## WHAT THIS TASK INVOLVES:
Give the entries again, exactly as written.

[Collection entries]
***

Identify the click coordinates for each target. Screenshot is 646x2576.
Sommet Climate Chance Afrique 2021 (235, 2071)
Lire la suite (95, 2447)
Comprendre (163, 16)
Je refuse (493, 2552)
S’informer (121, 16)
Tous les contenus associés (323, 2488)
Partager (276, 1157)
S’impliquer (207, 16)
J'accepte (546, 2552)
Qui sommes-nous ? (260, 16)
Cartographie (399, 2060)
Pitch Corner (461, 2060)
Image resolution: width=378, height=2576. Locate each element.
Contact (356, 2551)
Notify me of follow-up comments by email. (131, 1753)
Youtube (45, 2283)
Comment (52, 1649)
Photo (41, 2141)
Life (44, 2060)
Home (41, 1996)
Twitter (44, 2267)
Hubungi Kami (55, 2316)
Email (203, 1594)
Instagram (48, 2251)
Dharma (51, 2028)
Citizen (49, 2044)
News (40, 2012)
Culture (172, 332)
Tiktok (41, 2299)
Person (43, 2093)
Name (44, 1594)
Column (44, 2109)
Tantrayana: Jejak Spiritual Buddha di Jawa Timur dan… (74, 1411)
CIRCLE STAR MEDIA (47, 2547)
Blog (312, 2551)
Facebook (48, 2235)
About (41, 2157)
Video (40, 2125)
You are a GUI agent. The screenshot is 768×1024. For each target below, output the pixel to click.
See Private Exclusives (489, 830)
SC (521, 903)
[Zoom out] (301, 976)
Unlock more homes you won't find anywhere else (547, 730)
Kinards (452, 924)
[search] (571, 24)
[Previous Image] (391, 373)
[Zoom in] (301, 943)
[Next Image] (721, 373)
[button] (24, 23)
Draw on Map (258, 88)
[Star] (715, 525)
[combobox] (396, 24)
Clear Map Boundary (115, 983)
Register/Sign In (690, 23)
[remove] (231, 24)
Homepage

***

## SOLUTION FOR THIS EXERCISE:
Identify the click coordinates for each target. Screenshot is 646x2576.
Sommet Climate Chance Afrique 2021 (235, 2071)
Lire la suite (95, 2447)
Comprendre (163, 16)
Je refuse (493, 2552)
S’informer (121, 16)
Tous les contenus associés (323, 2488)
Partager (276, 1157)
S’impliquer (207, 16)
J'accepte (546, 2552)
Qui sommes-nous ? (260, 16)
Cartographie (399, 2060)
Pitch Corner (461, 2060)
Image resolution: width=378, height=2576. Locate each element.
Contact (356, 2551)
Notify me of follow-up comments by email. (131, 1753)
Youtube (45, 2283)
Comment (52, 1649)
Photo (41, 2141)
Life (44, 2060)
Home (41, 1996)
Twitter (44, 2267)
Hubungi Kami (55, 2316)
Email (203, 1594)
Instagram (48, 2251)
Dharma (51, 2028)
Citizen (49, 2044)
News (40, 2012)
Culture (172, 332)
Tiktok (41, 2299)
Person (43, 2093)
Name (44, 1594)
Column (44, 2109)
Tantrayana: Jejak Spiritual Buddha di Jawa Timur dan… (74, 1411)
CIRCLE STAR MEDIA (47, 2547)
Blog (312, 2551)
Facebook (48, 2235)
About (41, 2157)
Video (40, 2125)
You are a GUI agent. The screenshot is 768×1024. For each target below, output the pixel to click.
See Private Exclusives (489, 830)
SC (521, 903)
[Zoom out] (301, 976)
Unlock more homes you won't find anywhere else (547, 730)
Kinards (452, 924)
[search] (571, 24)
[Previous Image] (391, 373)
[Zoom in] (301, 943)
[Next Image] (721, 373)
[button] (24, 23)
Draw on Map (258, 88)
[Star] (715, 525)
[combobox] (396, 24)
Clear Map Boundary (115, 983)
Register/Sign In (690, 23)
[remove] (231, 24)
Homepage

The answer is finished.